二股初詣

イメージ 1

イメージ 2

[エッセイ 364]
二股初詣

 老々男女三十数名を乗せたバスは、早朝に町内を出発した。東名から新東名に入ると、バスは急にスピードを落とした。運転手が、青い空に浮かぶ真っ白な富士山を、乗客に堪能させようと気をきかせたのだろうか。いや、新設計の緩やかなカーブと滑らかな路面が、私たちにその錯覚をもたらしたようだ。

 最初に訪れたのは富士山本宮・浅間大社である。ここで、富士山を間近に仰ぎながら、大社に向かってこの日最初のお祈りをした。富士宮というと、B級グルメの富士宮やきそばを連想してしまうが、ここは元来その名のとおり富士山と大社をセットで拝める全国有数のパワースポットである。

 私たちの次の主な目的地は久能山東照宮である。一旦、日本平に向かい、険しい谷で隔てられた久能山へはそこからロープウェイで渡る。景勝地として名高い日本平からは、眼下に清水の港と美しい海岸線の三保の松原が望める。その先には富士山が見えるはずだが、あいにく霞に隠れて目にすることはできなかった。あのベールは、ひょっとすると天女の羽衣だったのかもしれない。

 ロープウェイの駅から急な石段を登っていくと、極彩色の絢爛豪華な神社が現れた。徳川家康を祭神とする、久能山東照宮である。ここで、二度目の“初詣”を、念を入れておこなった。日本平にUターンしてきた私たちを待っていたのは、フルーツ食べ放題のまことに気の利いた企画だった。

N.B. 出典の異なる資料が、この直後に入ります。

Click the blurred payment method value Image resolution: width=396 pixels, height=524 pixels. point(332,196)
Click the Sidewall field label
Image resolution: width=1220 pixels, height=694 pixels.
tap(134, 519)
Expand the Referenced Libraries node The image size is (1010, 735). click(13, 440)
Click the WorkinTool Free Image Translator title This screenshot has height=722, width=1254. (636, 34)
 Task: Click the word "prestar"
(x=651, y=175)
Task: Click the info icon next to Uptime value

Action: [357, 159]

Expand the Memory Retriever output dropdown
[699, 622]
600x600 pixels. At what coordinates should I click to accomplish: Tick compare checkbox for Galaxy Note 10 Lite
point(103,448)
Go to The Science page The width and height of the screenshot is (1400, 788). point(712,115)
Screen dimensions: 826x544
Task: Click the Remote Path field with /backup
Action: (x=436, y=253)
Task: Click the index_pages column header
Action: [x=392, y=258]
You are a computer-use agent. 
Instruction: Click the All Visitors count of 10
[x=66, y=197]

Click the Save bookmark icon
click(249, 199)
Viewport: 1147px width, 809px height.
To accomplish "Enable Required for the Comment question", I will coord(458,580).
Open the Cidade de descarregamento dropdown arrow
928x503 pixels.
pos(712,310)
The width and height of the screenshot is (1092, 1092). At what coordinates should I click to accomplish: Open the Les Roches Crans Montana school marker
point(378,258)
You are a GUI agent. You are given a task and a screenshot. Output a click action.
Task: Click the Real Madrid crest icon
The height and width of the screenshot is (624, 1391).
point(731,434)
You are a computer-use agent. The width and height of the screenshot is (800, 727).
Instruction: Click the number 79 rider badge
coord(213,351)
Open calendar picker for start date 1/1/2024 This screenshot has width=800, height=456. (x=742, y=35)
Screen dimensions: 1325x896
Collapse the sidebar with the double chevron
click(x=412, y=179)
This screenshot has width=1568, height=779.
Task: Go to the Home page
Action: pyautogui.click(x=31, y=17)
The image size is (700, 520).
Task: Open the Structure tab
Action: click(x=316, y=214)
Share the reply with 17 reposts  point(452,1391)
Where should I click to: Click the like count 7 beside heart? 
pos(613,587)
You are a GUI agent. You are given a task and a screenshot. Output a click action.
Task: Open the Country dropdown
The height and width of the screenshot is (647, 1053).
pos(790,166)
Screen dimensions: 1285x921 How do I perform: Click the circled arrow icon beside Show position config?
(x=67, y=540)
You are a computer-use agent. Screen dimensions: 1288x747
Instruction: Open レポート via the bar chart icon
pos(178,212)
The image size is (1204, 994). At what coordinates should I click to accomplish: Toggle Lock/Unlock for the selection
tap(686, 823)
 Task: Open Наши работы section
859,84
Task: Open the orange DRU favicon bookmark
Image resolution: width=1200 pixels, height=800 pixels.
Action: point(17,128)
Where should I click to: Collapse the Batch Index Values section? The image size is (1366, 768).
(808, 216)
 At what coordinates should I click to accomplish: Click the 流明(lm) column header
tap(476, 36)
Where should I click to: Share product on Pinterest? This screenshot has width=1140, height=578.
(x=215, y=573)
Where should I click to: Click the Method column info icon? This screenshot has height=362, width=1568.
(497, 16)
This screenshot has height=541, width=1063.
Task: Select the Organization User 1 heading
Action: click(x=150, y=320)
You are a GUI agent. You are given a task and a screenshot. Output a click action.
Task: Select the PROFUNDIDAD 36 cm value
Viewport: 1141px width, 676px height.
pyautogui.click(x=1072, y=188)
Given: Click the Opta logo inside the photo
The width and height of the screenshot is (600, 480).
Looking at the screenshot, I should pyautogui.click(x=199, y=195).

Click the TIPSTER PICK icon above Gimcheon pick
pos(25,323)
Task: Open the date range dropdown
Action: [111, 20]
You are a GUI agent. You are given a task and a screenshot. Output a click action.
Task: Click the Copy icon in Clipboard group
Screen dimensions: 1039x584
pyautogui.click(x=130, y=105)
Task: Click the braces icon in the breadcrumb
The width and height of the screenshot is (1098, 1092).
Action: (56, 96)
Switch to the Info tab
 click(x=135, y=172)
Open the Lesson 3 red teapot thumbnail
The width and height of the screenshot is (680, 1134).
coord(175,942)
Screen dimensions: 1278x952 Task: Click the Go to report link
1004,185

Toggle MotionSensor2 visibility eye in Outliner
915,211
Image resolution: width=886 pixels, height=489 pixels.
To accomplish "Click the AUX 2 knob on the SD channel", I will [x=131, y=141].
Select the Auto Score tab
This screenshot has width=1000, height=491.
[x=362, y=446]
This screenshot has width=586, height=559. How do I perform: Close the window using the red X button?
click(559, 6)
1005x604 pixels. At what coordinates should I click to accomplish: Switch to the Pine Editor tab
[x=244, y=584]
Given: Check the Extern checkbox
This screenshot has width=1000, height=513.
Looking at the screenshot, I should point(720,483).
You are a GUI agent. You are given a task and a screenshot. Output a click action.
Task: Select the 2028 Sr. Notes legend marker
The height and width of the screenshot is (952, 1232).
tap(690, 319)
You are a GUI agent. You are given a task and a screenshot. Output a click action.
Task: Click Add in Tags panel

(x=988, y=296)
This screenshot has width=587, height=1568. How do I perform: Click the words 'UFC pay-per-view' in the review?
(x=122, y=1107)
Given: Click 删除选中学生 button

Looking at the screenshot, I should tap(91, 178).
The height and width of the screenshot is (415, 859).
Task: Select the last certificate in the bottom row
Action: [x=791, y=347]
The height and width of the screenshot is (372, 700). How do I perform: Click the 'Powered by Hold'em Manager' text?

 ところで、今回お参りした2つの神社は、いずれも極めつきの有名神社である。最初の富士山本宮・浅間大社は、紀元前27年に富士山の山霊を山麓に祀ったのが始まりといわれている。時代は下って西暦806年には、坂上田村麻呂によって現在地に社殿が造営された。社格名神大社、旧官幣大社そして駿河国一の宮であり、全国1300余あるといわれる浅間神社の総本社だそうだ。本殿は重要文化財に指定されている。

 久能山東照宮は、家康の亡くなった翌年、1617年末にわずか1年半の工期で完成にこぎつけられた。権現造・総漆塗そして極彩色、江戸の守りとして19年後に造営された日光・東照宮の原形をなすものである。平成22年には国宝に指定されている。祭神・家康のお墓はこの神社の裏手にある。

 この日、朝方は底冷えがしたが、昼間は暖かなお日さまに恵まれた。道々仰ぐ富士山は、実に神々しく心の洗われる思いであった。しかも、有名神社に2カ所もお参りしたのだから、ご利益も相当期待できるはずである。だが待てよ、二股かけて本当によかったのだろうか。今になって少々心配になってきた。

 「力のある神社だから、先方に任せておけばいいだろう」。もし、両方の神様が同じように考えられたとしたら、お参りした効果は台無しになってしまう。